The Diary of a Teenage Girl

First Hit:  Great view of the 70’s and how one young girl grows through her budding sexuality.

The late 1960’ through the mid-late 1970’s were ripe with open sexuality and drug use. This film captures the mood and feeling of this era with some spot on dialogue, scenes and cinema-graphic feel.

The story is about a young girl, Minnie (Bel Powley), who wants to be touched, love and be loved. Her father Pascal (Christopher Meloni) is long out of the picture and his former wife Charlotte (Kristen Wiig) lives the life of partying with drugs and drink. Minnie’s younger sister Gretel (Abby Watt) and she lead their own lives although they are just teenagers.
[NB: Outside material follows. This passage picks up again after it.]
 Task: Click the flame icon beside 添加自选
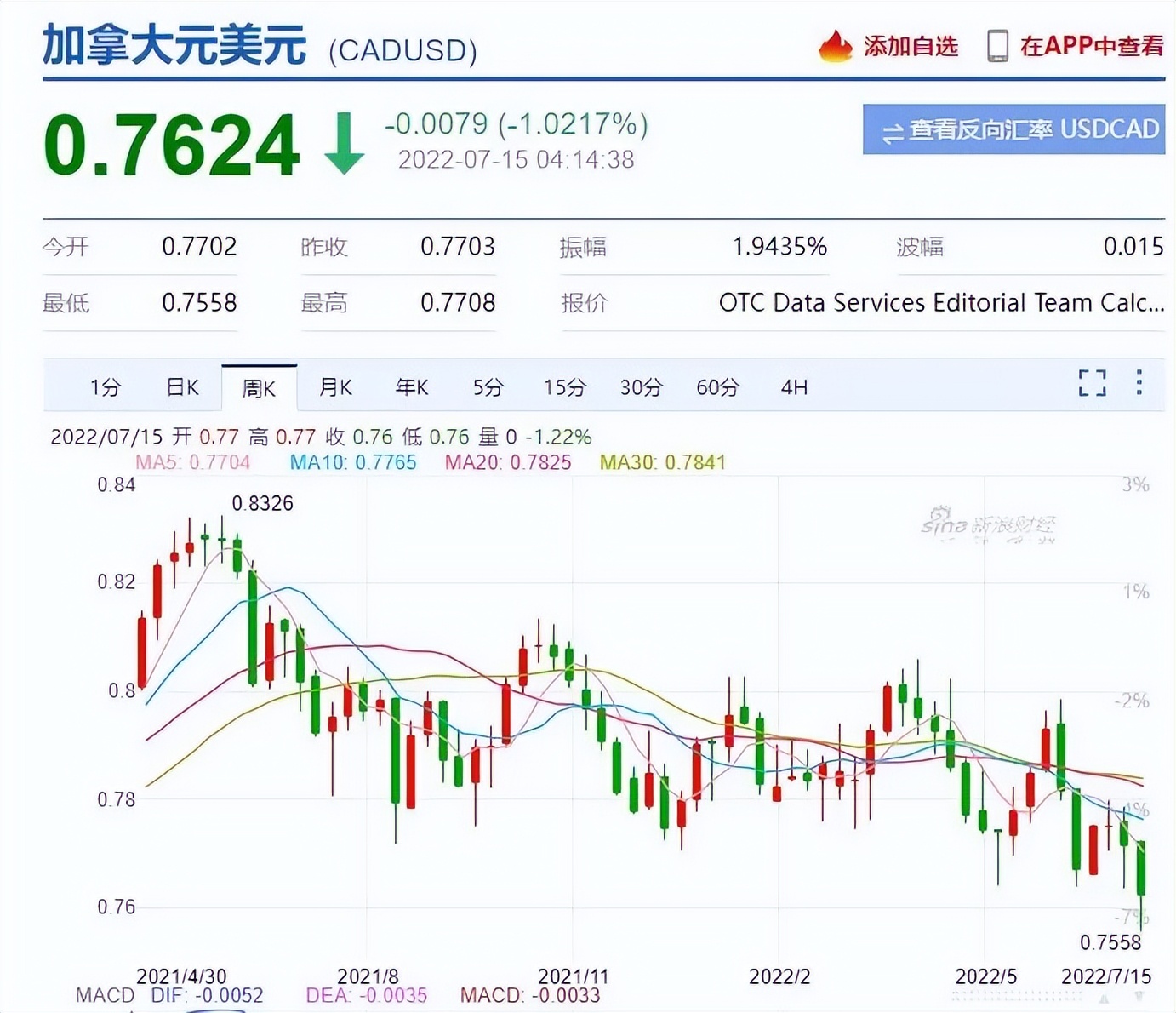pyautogui.click(x=834, y=47)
Charlotte's boyfriend, joining her in this chosen lifestyle, is a vitamin pill producer named Monroe (Alexander Skarsgard). When Monroe makes slight advances towards Minnie, she responds with enthusiasm and their affair starts. Minnie likes her budding sexuality and her sex with Monroe becomes her life's focus. Monroe just cannot seem to help himself around Minnie.
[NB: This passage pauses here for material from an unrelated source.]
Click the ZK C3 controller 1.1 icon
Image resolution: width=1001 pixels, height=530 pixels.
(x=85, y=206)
She documents this new adventure and change in her life by drawing cartoons in her notebook and recording her thoughts on cassette tapes. When her mom finds out what has happened, the expected blowup transpired and then takes some odd turns. Minnie works through her pain in her own way. What struck me about the film was the way it was shot.

The director and cinematographer, really captured the way films looked back in the 1970’s. The strengths of the performances effectively carried the theme and attitudes of the era.

Powley was fantastic as the girl looking for love and affection. She created a strong feeling of young angst while also displaying the ability to grow into a new level of maturity. Wiig was strong as a mother of the 70’s. She was able to exemplify the sense of the era. I know because I was a young father in the 70’s as well. Skarsgard was very good as the guy who couldn’t help himself around the young sexually charged Minnie. Watt was perfect as the annoying, yet loving, sister. Meloni was effective as the guilt-ridden intellectual absent father. Marielle Heller wrote a strong script displaying a great feel for the era as well as Minnie’s view of the world. In her direction, Heller did a great job of creating a perfect sense and feel of the times.

Overall:  Although a difficult film to watch, the strong story makes up for it.